Start of DATA FOR THIS TASK
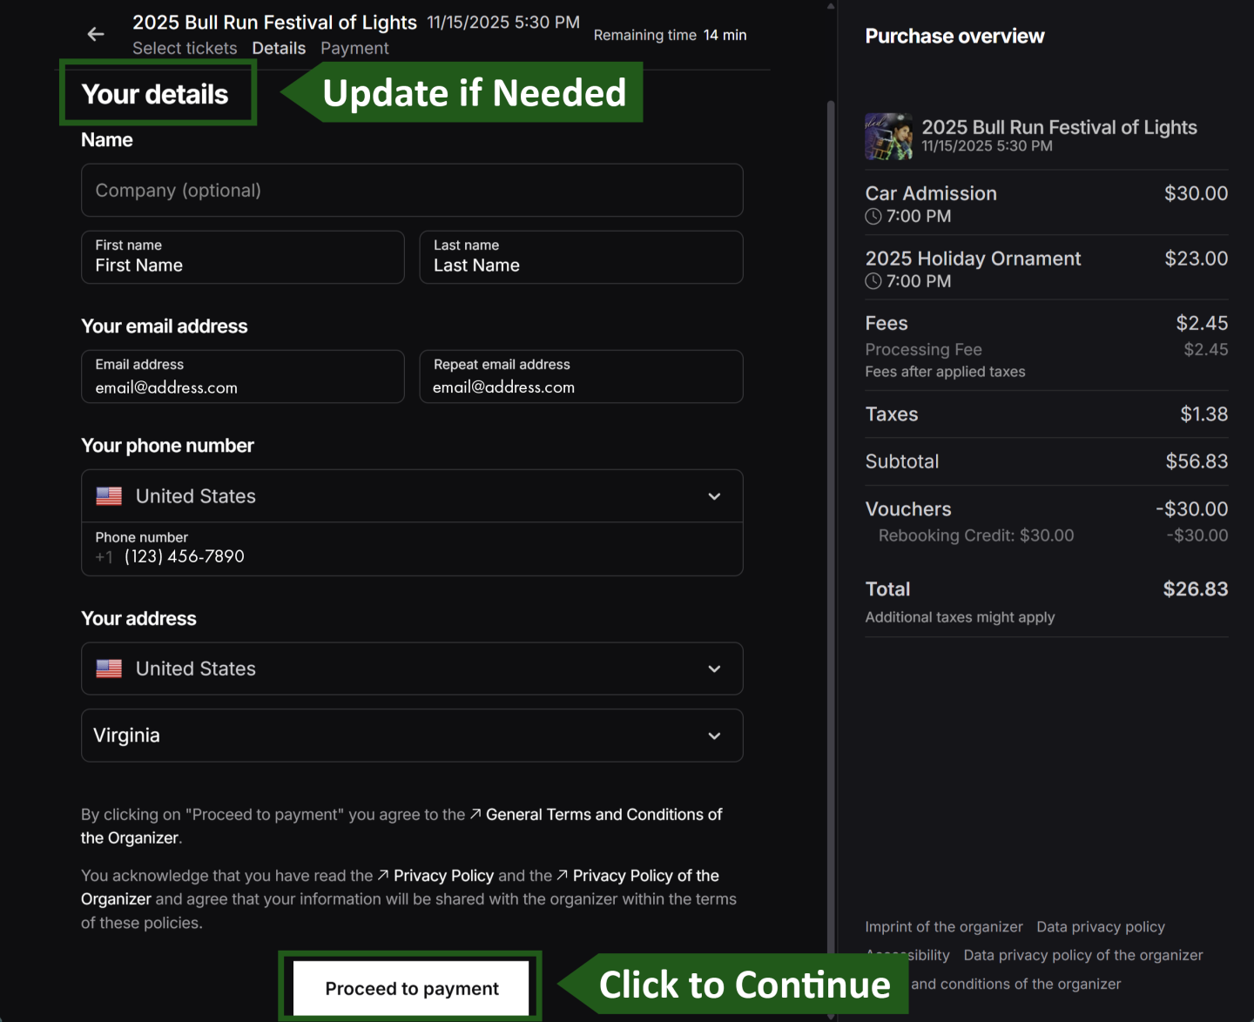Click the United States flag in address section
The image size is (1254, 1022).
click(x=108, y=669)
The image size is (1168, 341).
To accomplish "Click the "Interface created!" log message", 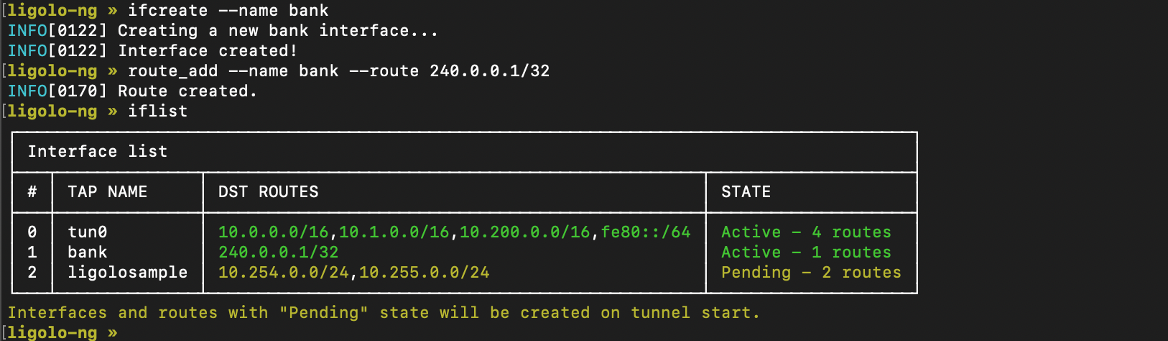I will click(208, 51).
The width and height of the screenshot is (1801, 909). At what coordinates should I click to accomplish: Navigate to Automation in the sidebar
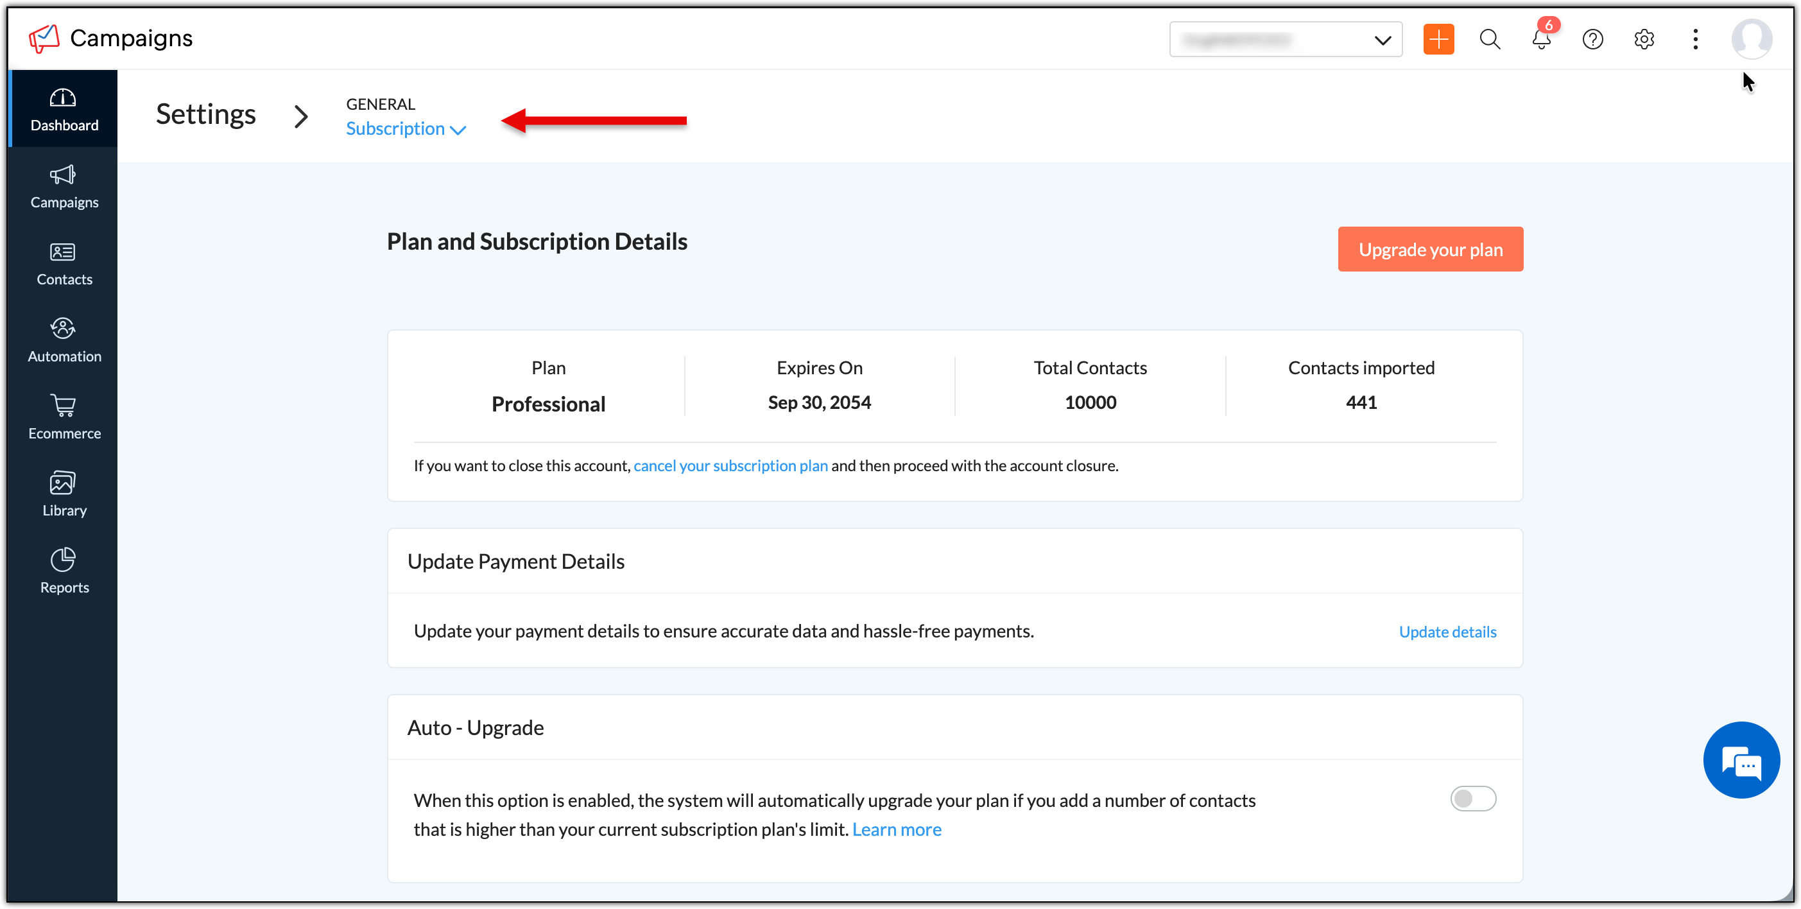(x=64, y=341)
End of DATA FOR THIS TASK
# [GOAL OF THE EXERCISE]
After locating the line that contains "The width and", output it and all later lines through the end of the material exactly, leaving out pictures.

# [TASK SOLUTION]
The width and height of the screenshot is (1801, 909). At what coordinates should I click to accomplish: Navigate to Automation in the sidebar
(x=64, y=341)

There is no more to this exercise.